Para o governo, a recuperação da empresa é uma “questão de mercado”. Bolsonaro e Guedes lavam as mãos ao deixar quebrar a maior empresa de engenharia do país, com projeção internacional. Empreiteiras dos EUA serão as grandes favorecidas

(Foto: REUTERS/Rodrigo Paiva)

247 - O governo Jair Bolsonaro sinalizou que não irá ajudar a Odebrecht, maior construtora do país, a reestruturar sua dívida e evitar a falência. Para o governo, a recuperação da empresa é uma “questão de mercado” que cabe às instituições financeiras resolver. Bolsonaro e Guedes lavam as mãos ao deixar quebrar a maior empresa de engenharia do país, com projeção internacional. Empreiteiras dos EUA serão as grandes favorecidas.

Segundo reportagem do jornal Valor Econômico, a Odebrechet vem tentando negociar a reestruturação de dívidas - que chegam a R$ 18,3 bilhões dentro do processo judicial e outros R$ 14,5 bilhões fora dos tribunais - com ao menos cinco bancos credores, entre instituições públicas e privadas. Para governo, porém, a situação da Odebrecht é de difícil solução e o impacto sobre a economia deverá ser baixo. 

“No máximo haverá algum impacto nos balanços dos bancos. Mas as instituições também já estão bem provisionadas para isso [falência da Odebrecht]”, teria dito uma fonte da equipe econômica à reportagem -sem levar em conta as milhares de empresas e empregos que desapareceram no processo de estrangulamento da empresa.  Uma das questões mais sensíveis para o projeto de reestruturação está no plano de recuperação judicial apresentado pela empresa, que não agradou os bancos públicos controlados pelo bolsonarismo.
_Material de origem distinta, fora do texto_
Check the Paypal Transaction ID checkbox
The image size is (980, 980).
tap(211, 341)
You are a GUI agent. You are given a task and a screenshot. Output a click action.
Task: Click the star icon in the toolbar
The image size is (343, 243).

“Entre as três instituições estatais, Banco do Brasil e BNDES estão em posição pouco melhor. Ambos têm garantias a executar e por isso adotaram uma postura mais discreta e alinhada às instituições privadas. Já a Caixa, sem garantias para uma dívida de R$ 5 bilhões e fora do grupo de negociações dos outros bancos, assumiu uma postura mais agressiva contra o plano de recuperação judicial”, destaca o texto da reportagem. Os bancos públicos, sequestrados pelo bolsonarismo, agem contra a economia nacional.